Seminar – Liberalism 1.0 (Part l)

Sophy Ramírez  | 07 de agosto de 2017  | Vistas: 63

Economy History Liberalism

Liberalism has been an influence on some political and economical systems such as Capitalism or Democracy, but its origin has been ambiguous throughout history. In this first session, the economist, Daniel Klein, details the birth of the idea until it became the liberalism we know today.  

Klein indicates that to understand liberalism it is necessary to have in mind that it is a civilization concern that is still in progress. He presents a prehistoric time where humans tended to social cohesion with no privacy. 

After this, he moved forward to 1440 - 1700 A.C. where individuals began to have a sense of their beliefs, and the freedom of religion was introduced, so they started with a free market and traded even though they didn’t have the same ideals or religions.
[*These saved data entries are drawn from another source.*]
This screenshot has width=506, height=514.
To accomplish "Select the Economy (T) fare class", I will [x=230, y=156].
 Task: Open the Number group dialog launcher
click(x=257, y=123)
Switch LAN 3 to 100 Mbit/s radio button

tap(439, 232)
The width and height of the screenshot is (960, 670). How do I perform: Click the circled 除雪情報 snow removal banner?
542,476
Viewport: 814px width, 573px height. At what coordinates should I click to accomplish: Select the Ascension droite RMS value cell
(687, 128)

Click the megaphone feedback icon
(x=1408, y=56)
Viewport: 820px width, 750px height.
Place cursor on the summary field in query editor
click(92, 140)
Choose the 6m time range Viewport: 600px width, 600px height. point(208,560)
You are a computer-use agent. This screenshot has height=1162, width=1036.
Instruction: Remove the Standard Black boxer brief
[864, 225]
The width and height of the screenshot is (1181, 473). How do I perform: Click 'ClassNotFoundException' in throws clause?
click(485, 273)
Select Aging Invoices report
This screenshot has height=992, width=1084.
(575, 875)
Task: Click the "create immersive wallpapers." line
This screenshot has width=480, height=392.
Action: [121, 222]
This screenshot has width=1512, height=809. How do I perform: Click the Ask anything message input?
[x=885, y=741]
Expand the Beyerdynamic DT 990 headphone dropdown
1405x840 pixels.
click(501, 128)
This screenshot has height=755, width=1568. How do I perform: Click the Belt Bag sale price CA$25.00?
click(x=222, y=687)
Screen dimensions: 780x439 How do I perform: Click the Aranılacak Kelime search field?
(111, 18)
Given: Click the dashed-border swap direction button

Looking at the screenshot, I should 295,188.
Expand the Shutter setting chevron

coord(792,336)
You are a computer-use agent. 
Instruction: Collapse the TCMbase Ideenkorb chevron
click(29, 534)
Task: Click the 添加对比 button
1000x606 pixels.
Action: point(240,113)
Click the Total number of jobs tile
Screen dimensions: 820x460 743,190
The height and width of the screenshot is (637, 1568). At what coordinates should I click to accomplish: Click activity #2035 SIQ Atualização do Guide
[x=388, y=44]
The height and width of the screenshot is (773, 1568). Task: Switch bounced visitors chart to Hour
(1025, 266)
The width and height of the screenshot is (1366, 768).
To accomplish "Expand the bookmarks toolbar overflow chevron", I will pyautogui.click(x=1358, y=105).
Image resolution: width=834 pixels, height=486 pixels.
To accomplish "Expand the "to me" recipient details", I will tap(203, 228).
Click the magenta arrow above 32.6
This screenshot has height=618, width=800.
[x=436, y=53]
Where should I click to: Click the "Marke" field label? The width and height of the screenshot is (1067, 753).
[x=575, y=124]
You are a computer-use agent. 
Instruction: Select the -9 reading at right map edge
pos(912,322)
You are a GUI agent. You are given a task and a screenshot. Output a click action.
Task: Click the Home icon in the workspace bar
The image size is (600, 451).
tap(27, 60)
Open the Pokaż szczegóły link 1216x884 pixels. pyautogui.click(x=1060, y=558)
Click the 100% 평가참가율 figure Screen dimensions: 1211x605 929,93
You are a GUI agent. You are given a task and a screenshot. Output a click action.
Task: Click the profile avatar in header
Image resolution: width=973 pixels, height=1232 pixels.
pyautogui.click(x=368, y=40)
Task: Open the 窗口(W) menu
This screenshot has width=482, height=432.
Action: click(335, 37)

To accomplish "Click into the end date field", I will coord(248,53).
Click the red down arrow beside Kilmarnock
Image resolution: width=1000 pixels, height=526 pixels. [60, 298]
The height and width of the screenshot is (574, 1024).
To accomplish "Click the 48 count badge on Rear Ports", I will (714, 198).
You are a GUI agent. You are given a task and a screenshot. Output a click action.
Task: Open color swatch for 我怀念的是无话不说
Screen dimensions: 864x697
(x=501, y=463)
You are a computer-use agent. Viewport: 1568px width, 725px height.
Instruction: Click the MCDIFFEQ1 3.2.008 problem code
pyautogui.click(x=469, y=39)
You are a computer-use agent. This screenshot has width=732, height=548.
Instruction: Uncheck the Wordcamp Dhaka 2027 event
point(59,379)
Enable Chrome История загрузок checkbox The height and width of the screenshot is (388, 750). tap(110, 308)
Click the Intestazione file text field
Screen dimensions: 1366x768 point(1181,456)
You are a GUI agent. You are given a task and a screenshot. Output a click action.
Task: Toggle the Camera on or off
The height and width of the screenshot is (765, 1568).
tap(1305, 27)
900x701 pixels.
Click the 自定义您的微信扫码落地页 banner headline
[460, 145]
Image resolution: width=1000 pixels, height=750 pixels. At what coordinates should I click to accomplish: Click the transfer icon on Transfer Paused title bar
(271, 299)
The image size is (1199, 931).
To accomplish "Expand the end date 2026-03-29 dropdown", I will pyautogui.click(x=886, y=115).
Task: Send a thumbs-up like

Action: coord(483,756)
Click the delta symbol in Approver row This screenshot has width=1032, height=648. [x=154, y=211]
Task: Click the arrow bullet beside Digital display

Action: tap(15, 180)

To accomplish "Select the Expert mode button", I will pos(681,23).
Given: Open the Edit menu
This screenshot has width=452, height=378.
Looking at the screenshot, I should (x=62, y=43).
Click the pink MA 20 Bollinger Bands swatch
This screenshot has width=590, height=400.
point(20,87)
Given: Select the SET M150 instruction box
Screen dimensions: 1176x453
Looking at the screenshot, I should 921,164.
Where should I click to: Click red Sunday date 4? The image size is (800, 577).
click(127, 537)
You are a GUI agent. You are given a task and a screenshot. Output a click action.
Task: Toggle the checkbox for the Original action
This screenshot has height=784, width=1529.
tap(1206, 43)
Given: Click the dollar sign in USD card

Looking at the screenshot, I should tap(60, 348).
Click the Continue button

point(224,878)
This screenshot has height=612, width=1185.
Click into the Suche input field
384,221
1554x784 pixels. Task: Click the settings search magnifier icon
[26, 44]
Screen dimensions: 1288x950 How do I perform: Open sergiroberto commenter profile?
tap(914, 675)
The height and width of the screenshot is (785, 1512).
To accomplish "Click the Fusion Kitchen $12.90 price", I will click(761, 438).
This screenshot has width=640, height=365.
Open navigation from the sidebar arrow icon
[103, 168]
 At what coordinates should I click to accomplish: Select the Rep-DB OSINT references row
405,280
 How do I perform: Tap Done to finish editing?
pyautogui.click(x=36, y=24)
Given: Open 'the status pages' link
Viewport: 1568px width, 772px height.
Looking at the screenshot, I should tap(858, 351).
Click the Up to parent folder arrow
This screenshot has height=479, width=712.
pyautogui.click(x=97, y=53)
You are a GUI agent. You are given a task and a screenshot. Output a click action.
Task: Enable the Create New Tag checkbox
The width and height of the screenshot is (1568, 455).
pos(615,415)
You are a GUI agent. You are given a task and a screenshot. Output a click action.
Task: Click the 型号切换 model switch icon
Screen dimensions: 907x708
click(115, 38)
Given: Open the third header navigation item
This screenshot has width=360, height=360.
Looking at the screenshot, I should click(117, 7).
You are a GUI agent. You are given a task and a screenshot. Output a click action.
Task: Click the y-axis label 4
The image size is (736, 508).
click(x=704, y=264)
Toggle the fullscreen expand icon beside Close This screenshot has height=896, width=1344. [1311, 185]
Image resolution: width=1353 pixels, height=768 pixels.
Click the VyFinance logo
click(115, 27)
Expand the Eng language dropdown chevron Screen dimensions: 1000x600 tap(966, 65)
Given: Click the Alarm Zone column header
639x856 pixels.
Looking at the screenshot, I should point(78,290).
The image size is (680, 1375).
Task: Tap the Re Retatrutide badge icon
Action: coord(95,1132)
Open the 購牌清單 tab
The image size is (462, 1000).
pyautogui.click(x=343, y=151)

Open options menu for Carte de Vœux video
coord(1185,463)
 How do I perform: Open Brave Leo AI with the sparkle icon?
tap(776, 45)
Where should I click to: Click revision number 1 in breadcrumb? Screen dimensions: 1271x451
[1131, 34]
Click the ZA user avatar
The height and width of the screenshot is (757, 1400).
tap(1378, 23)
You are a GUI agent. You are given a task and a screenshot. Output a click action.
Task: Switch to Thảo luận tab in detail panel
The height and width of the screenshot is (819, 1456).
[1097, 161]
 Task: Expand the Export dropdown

Klein points out that liberalism was born thanks to Christianism.  

We’re killing each other trying to agree in this whole integrated worldview. How about if we clarify the low things at the bottom of the pyramid, focus on protecting and letting people work with those, as a kind of operating system to pursue the higher things.” - Daniel Klein 

The economist reveals some liberalist pioneers such as Hugo Grotius, John Locke, and Samuel Pufendorf, who suggest the jurisprudential element in moral philosophy, where people should be patient to the government because through the time they chose it, but it also justifies the ousting of the government because of abuse of power. 

Klein mentions David Hume and Adam Smith, who proposed commutative justice, which could be accomplished if people reached an equal-equal relationship where they don’t see their neighbors as different, and distinguish this from the superior-inferior relationship. 

Not messing with other people's stuff has a flipside, others not messing with your stuff. So it's got this logical flipside, that turns it around from a virtue to a right that you may claim about your stuff.” - Daniel Klein 

To conclude, Klein explains that liberalism is a political persuasion that may suggest that communism, socialism, and cohesion is harmful, but everything else is at the hand of the individual to make decisions. He emphasizes that it is not a philosophy of life, but it could be part or a guide to build a philosophy.